“PHOTOGRAPH”: let’s move on.
Facebook receives more than 3 million uploaded photos every day, or well over 3,000 each second. But Instagram blows Facebook out of the water like it’s a little floating bug: Instagram sees 40 million photos posted daily.
Buses are covered with photographs, my e-mails are full of them, and I continue to be frustrated with my older sister who writes a couple of quick notes a day, but never once has included a photo because she can’t figure out how to do it on her PC. Send me a picture, I say! I expect to SEE what you are talking about!
So, it’s fun that our photographs have become integral to how we communicate. We have become used to daily uploads, to changing images that keep us “current”, and to capturing any special scene or fleeting moment anywhere, at any time, with our camera phones and handy small digital cameras. My just-completed Snapfish 2012 photobook is a tubby 55 pages as I chronicled more and more of the year’s events photographically, and made stunning pictures, with almost no talent or effort, of the two beautiful Maine cities we live in. Because I live in Portland half the week, my Belfast-based husband and I often send cellphone pics throughout the day to keep connected about the small things. Photographs are woven into our daily lives and I like it a lot.
Except for the fact that I am a photographs dealer.
I believe the time has come for those of us who are in the fine art photographs business – either creating, exhibiting or selling them – to stop using the word “photograph” and here’s why:
1) If we’re all taking and sharing an endless stream of photographs, the value of a single photograph is understandably diluted, and 2) It becomes more and more challenging to convince collectors that investing in a single photograph for their workspace or home is valid.
Using the word “photographs” to sell a fine art piece is becoming a little like bringing coals to Newcastle. For younger collectors especially, committing to works of art they will view day after day for years most likely, is somewhat weird. It’s all about change, the newest new. And then, spending money on an object (“photograph”) that they themselves make easily, is well…even weirder.
At a time when photographs are commanding serious chunks of change at the top of the art market (http://www.forbes.com/sites/kathryntully/2012/12/09/the-steady-rise-of-fine-art-photography/) photographs in the lower echelons of fine art are a tough sell because photographs have become ubiquitous and really, really easy for the rest of us to make, and make well.
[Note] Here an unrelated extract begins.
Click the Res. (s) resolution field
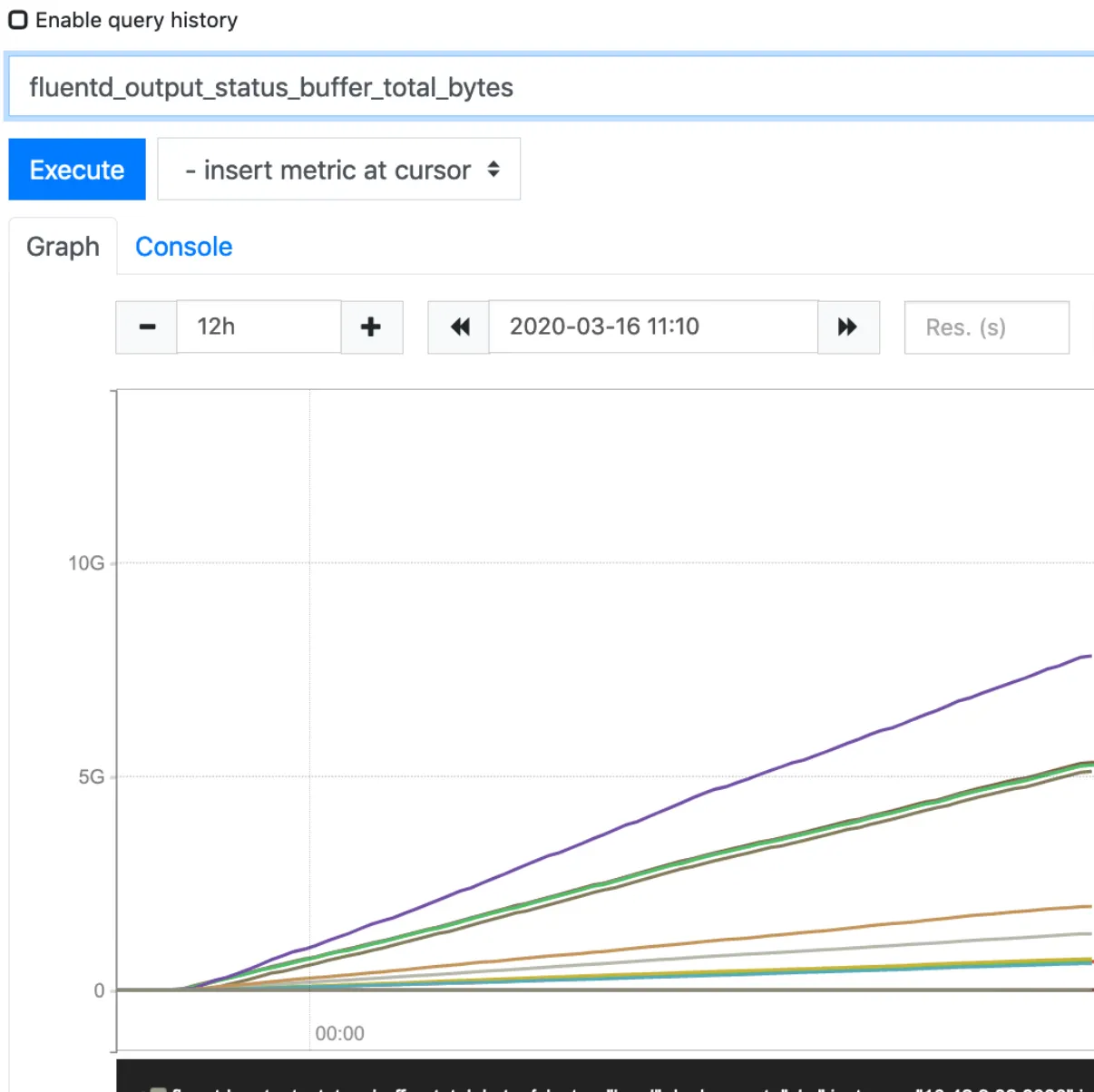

That said, what has blown open the fine art photographs market for me, at least, is the fact that photographs no longer look like, well, “photographs” only. Clients come to the gallery and look around in wonder, saying “I thought you just sold photographs!” It gets clearer to me every day that it’s time to get the word out that today’s “photographs” are not your father’s photographs. Today’s photograph creators cross every line, mix every process (both digital and historic), approach picture-making from every angle and method and with a no-holds-barred attitude. The results are photo-based art and “photograph” no longer fits.
In fact, creating photo-based art has never been more exhilarating, satisfying, and yes, more challenging. And what I’m finding is that the fine art photographers I know and admire are up for those challenges, and in fact are energized by the infinite possibilities as photography becomes re-defined. By employing digital darkroom techniques, and often combining digital darkroom with historic processes, artists understand their work just gets more and more unique, and they’re right. I can see it on my clients’ faces as they move from one piece to another, one artist’s work to another – every new work is a fresh visual experience because the creative options and combinations are infinite for the creator.
I’ve run into an interesting scenario a couple of times over the last few months: when I or a designer client of the gallery has presented works from gallery artists for consideration to a corporate client, the comment is made that this employee, or that employee’s wife, takes great photographs and maybe they should just frame and hang those for little or no investment. I’ve come to the conclusion it’s a semantics problem: photographs, as traditionally defined, are too easily come by today and therefore a free route to take to dress up the corporate walls. Using terms like “two-dimensional wall art”, “photo-based art”, “pictures”, or “images”, sets the tone that the works they are about to see are the result of a creative journey known only to their creators – making the point there is mystery here, artistic vision realized, and hard work.
Like making a photograph used to be.